RESULTS: The results obtained from the study showed that pH values of the various implant formulations ranged from 6.0 to 6.5, turbidity values ranged from 380 to 860 NTU, the gelation time was found to be from 10 to 18 minutes, while the gelation duration ranged from 10 to 48 hours. The in vitro release studies shows that the implant exhibited an initial burst release ranging from 6.83% to 28.67%, due partly to the erosion of drug held at the surface of the matrix core. Maximum drug release after 72 hours ranged from 62.66% to 77.63%. Release of the active drug from the matrix core was found to be diffusion-driven and follows a near- zero order kinetics (Higuchi)

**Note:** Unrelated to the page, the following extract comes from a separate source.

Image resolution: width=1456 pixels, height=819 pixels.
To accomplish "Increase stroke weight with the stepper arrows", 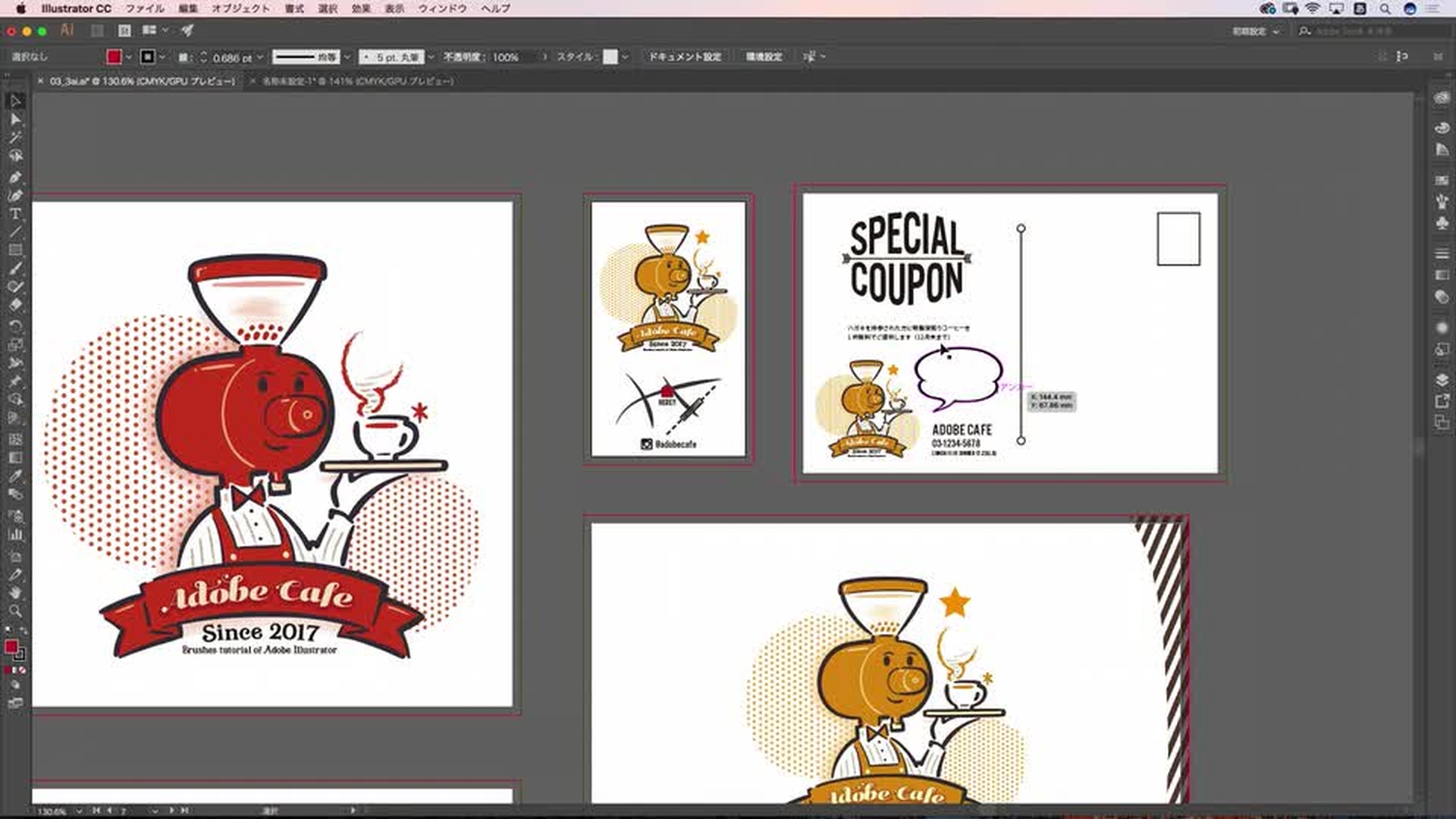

CONCLUSION: Insulin injectable in situ forming implants can provide long-term management of insulin dependent (Type 1) diabetes mellitus with an improved patient compliance. The possibility of obtaining a controlled release from this delivery system can result in a better therapeutic index compared to currently available injectable forms of the drug as it helps to eliminate peak and troughs characteristics usually obtainable from other forms. It therefore offers a steady state plasma concentration over a prolonged period of time.